Harsh? Perhaps. Let me be clear. I am not advocating one approach to Masonry within the Lodge to another. I am claiming that Lodges should be “living” and not just simply “not dying”. If your Lodge experience is far from meaningful, then seek to change it! If your sole purpose for meeting is to read the minutes, pay the bills, and close the Lodge, then seek to make it about more. An attentive ear is hard pressed to make it through any conversation concerning the current state of the Craft without hearing about the dwindling membership. Normally it is followed by an explanation about competing priorities, internet, televised sports, work commitments, etc. prevent men from coming. To that I say the following. The problem is not that men are too occupied with work, smart phones, video games, family commitments or anything of the sort. The problem is that we are not offering them anything that can compete with those things. Now, aside from one’s family (which in my eyes is first priority regardless), there is nothing in that grouping that should be more enticing to a man that to be a part of something as sacred and as special as Masonry. To participate in timeless rituals, cloaked in secrecy, filled with allegory and symbolism, all seeking to instill ancient wisdom to the participant is something that should trump almost anything! Yet they do not come to the Lodge. Why is that?
The answer is simple. Too many Lodges are simply “not dying”. They are not “living” Masonry! They rush through the degrees as if they are simply a box to be checked. They encourage minimum proficiency because “men just do not have time for memorization and study”. They spend meetings bickering about bills, arguing over minutes, and closing quickly only to come back and do it all over again. This is not Masonry. When men come into Lodge, they want something special, something sacred. They do not leave (or fail to ever join) because they are not interested in Masonry. They leave (or fail to join) because they ARE interested in Masonry and have not found it in the Lodge.

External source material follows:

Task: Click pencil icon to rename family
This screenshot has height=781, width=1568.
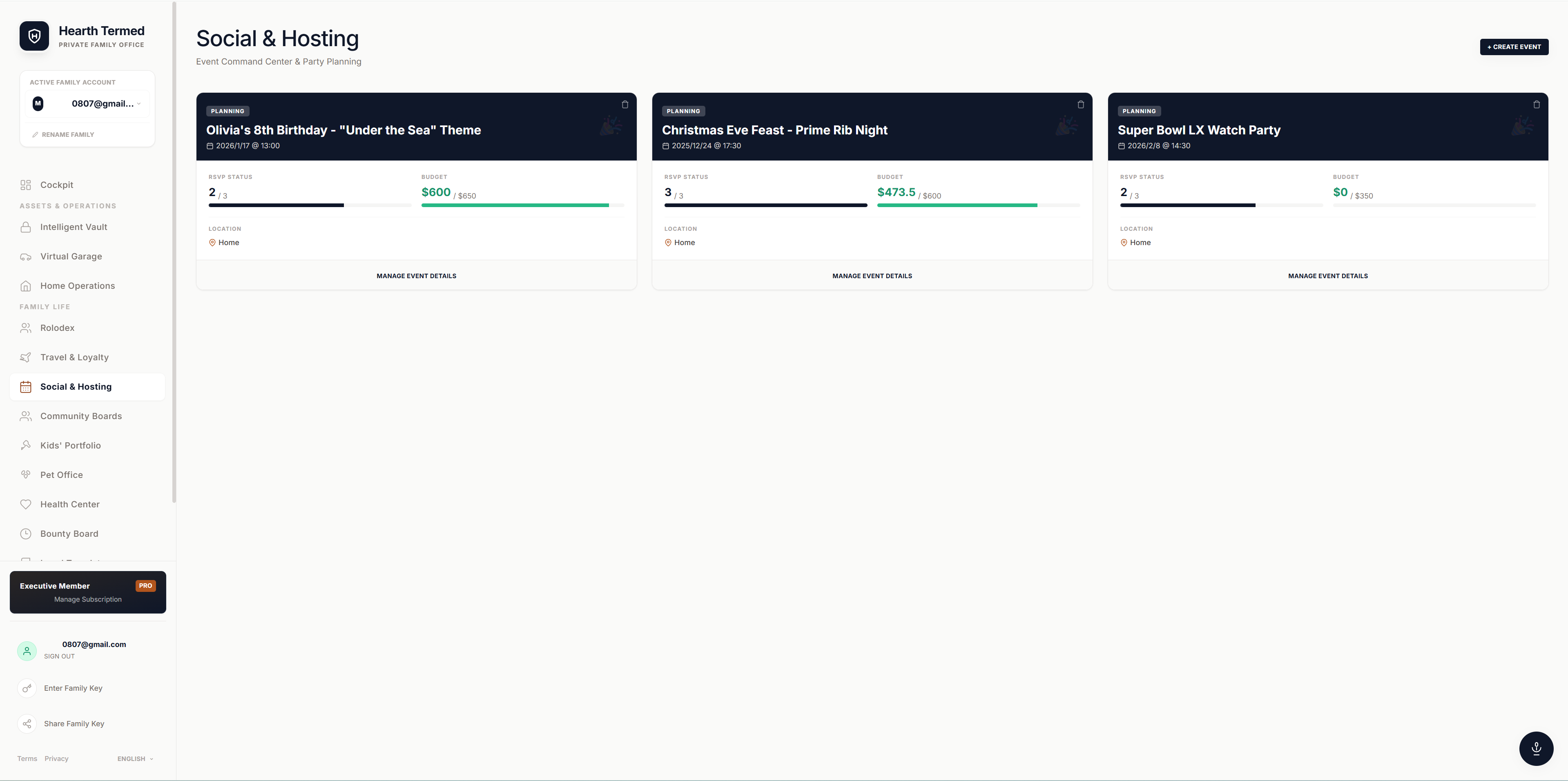Action: tap(35, 134)
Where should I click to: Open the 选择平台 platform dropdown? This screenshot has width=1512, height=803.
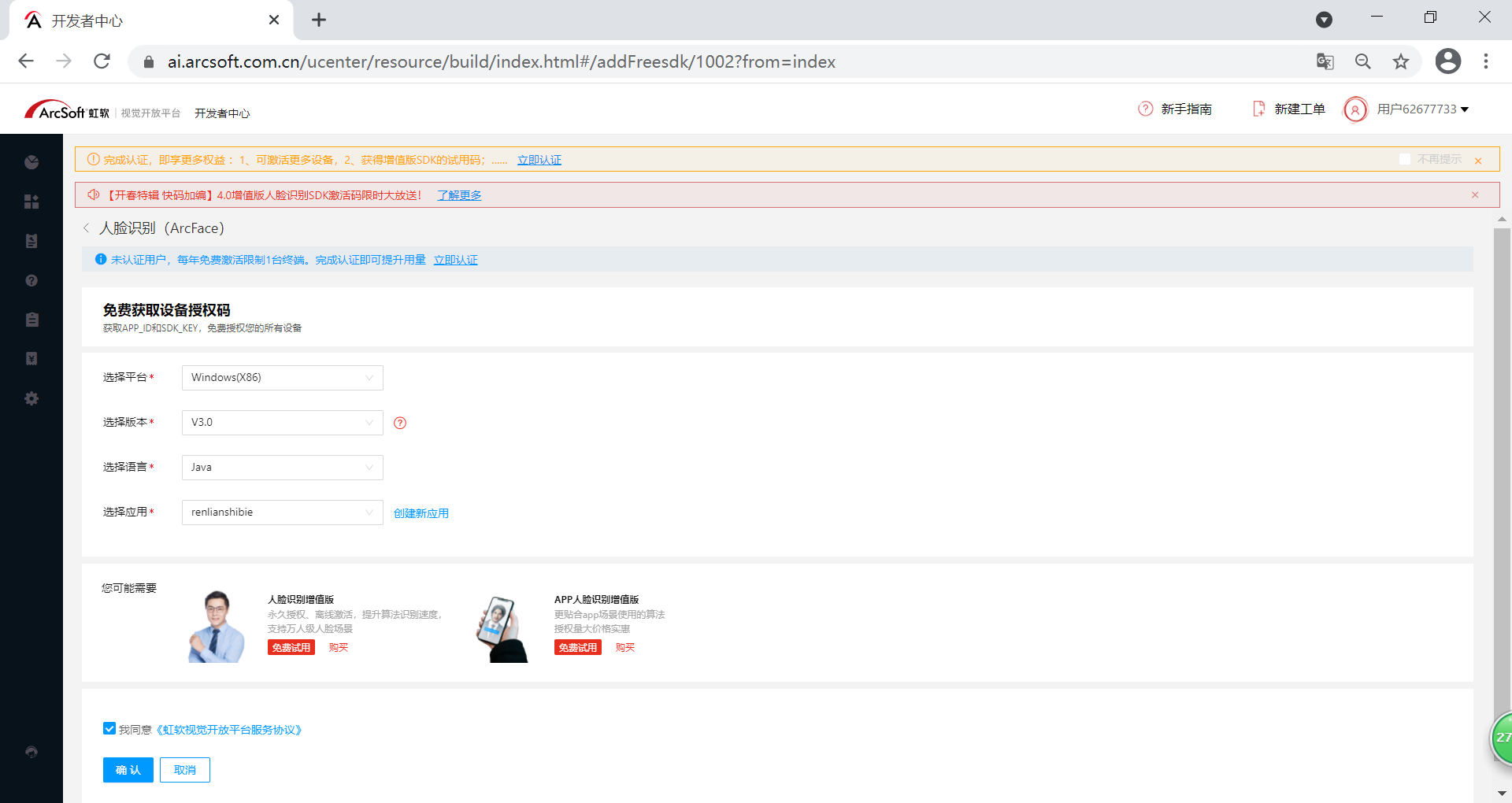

Take notice, Brethren. Masonry is not a box to be checked. It is not something that you have to “get out of the way” so that you can drink coffee and eat off of paper plates in the dining room. It is not something that can be taught or experienced by utilizing minimum proficiencies. Masonry is a timeless system designed to impart wisdom and improve men and the societies in which they live. It is our duty to treat it as such. So with that, I will ask the following questions to the reader: “Is your Lodge living its purpose in Masonry? Or is it simply not dying?” If it is the latter, what are you going to do about it?